Task instructions: Retrieve every line from the records in which the word "computer" occurs.

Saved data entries
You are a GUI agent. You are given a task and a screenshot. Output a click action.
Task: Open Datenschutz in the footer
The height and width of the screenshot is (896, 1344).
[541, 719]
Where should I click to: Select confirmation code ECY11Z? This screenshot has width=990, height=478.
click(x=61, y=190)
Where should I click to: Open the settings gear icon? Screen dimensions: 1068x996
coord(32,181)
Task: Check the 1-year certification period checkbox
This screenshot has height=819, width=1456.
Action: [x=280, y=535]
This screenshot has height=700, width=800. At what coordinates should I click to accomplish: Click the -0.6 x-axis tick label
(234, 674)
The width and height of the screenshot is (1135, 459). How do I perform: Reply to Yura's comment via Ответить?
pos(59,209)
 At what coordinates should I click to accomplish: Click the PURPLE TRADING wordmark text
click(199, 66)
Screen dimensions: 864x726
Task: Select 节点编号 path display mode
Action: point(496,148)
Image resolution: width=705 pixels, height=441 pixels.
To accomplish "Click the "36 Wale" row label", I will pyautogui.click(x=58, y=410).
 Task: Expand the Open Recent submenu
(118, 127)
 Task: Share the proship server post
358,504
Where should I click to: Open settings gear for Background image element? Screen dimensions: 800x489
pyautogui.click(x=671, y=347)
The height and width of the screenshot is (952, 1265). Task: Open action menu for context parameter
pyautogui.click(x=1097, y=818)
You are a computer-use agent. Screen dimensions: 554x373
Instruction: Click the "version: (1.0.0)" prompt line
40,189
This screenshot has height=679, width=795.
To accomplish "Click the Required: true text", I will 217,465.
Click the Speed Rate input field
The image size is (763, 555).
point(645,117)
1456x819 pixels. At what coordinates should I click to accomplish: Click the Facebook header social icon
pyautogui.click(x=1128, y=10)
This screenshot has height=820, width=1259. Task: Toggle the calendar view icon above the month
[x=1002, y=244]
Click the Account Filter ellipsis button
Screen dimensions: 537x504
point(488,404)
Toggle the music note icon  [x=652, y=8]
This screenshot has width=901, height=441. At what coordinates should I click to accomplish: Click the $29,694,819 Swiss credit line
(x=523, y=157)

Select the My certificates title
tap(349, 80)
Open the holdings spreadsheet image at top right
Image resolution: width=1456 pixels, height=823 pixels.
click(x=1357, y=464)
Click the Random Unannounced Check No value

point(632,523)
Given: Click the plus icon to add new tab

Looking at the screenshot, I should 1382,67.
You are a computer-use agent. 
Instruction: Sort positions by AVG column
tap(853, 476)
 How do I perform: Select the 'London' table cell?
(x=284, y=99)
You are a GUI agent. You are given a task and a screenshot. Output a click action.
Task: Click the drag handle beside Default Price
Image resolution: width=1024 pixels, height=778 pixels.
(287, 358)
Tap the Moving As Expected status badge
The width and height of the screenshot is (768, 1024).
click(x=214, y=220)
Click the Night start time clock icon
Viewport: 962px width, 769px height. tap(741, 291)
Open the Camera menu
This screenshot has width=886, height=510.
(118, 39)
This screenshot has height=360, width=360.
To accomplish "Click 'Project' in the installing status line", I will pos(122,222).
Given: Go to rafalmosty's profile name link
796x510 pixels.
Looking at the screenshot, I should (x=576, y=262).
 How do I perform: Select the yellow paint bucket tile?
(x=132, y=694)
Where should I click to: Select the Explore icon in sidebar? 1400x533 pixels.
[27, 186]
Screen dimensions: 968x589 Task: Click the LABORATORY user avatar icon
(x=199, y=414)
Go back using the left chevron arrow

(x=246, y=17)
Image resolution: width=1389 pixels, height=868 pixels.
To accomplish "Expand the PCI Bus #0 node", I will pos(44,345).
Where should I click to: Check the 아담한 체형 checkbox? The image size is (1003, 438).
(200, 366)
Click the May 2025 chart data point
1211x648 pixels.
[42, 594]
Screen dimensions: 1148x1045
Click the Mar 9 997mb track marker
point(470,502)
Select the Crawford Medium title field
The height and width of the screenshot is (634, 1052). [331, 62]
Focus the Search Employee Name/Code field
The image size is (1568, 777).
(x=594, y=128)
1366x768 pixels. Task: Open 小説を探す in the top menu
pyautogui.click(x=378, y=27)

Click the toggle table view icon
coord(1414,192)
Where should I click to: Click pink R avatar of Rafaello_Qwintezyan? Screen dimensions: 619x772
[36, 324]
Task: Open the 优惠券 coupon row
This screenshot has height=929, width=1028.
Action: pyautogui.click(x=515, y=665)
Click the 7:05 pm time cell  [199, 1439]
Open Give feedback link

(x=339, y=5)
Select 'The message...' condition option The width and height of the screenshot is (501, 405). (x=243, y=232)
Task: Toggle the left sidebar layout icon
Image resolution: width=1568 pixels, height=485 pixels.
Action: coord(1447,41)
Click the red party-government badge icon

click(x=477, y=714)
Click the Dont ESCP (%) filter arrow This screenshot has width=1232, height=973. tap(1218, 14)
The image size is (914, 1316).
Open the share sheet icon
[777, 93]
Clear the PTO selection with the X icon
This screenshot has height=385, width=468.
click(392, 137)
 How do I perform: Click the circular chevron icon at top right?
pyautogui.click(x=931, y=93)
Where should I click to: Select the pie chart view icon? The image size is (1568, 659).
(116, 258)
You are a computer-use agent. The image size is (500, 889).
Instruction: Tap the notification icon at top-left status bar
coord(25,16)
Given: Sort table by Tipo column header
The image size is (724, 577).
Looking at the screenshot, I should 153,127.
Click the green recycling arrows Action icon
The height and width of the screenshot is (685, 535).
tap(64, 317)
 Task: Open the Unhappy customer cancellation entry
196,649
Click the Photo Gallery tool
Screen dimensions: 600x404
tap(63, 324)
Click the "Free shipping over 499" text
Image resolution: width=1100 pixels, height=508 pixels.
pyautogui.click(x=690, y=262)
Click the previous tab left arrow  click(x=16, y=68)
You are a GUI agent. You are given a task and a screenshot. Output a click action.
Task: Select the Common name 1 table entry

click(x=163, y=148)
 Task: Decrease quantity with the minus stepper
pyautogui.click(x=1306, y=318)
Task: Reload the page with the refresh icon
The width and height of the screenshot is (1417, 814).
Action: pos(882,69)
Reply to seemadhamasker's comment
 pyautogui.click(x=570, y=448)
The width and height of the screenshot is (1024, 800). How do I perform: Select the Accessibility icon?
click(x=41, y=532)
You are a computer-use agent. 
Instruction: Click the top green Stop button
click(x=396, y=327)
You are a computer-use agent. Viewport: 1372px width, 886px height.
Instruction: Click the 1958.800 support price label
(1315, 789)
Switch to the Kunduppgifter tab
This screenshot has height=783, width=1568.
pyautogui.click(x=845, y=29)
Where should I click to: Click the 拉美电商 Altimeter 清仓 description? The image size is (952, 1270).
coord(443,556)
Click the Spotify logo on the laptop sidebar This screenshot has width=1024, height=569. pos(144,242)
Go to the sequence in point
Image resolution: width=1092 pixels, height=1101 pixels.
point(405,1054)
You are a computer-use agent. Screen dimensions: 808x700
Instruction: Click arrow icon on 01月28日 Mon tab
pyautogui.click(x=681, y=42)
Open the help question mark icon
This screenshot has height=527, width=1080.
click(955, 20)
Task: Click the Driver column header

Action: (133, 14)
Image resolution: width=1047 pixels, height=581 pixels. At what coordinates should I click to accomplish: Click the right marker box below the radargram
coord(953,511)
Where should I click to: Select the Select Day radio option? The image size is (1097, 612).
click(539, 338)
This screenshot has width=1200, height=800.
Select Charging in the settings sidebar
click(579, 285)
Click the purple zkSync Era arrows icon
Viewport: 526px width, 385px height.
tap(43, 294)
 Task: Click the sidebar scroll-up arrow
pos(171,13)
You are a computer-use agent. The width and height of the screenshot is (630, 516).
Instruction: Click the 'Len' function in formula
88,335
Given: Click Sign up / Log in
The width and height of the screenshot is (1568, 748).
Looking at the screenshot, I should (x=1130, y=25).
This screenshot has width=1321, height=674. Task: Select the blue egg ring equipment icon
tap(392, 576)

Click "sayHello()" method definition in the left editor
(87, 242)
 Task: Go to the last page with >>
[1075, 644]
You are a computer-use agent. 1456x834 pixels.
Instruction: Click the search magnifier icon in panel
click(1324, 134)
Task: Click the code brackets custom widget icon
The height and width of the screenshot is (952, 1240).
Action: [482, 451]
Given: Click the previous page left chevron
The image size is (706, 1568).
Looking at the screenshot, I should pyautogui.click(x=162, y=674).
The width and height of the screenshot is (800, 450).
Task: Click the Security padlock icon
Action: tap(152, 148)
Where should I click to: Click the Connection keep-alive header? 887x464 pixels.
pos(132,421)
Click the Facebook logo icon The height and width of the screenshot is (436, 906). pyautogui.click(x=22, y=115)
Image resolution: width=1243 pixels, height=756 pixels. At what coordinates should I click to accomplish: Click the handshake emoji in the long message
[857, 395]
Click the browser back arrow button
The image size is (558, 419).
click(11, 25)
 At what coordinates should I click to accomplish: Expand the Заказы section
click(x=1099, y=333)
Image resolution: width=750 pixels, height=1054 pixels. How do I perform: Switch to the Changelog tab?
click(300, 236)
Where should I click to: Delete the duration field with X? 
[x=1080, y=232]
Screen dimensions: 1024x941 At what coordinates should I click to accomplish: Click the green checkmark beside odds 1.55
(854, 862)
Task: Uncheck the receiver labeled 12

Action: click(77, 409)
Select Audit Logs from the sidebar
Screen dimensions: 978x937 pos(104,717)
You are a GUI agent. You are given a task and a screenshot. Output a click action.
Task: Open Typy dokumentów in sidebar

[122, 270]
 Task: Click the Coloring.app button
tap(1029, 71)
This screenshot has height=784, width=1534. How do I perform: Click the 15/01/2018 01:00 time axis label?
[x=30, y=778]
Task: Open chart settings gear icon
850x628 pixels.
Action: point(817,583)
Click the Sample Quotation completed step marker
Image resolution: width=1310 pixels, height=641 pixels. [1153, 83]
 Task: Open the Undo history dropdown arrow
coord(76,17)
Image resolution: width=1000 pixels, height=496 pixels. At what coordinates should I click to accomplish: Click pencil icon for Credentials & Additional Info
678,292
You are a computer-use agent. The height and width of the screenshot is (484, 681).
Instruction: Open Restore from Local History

Result of this task:
You are a computer-use agent. Screen dimensions: 554x373
You are a computer-use agent. 
You are a computer-use agent. The image size is (500, 889).
You are a computer-use agent. 
You are a computer-use agent. Viewport: 1372px width, 886px height.
You are a computer-use agent. Screen dimensions: 808x700
You are a computer-use agent. The width and height of the screenshot is (630, 516).
You are a computer-use agent. 1456x834 pixels.
You are a computer-use agent. The height and width of the screenshot is (484, 681).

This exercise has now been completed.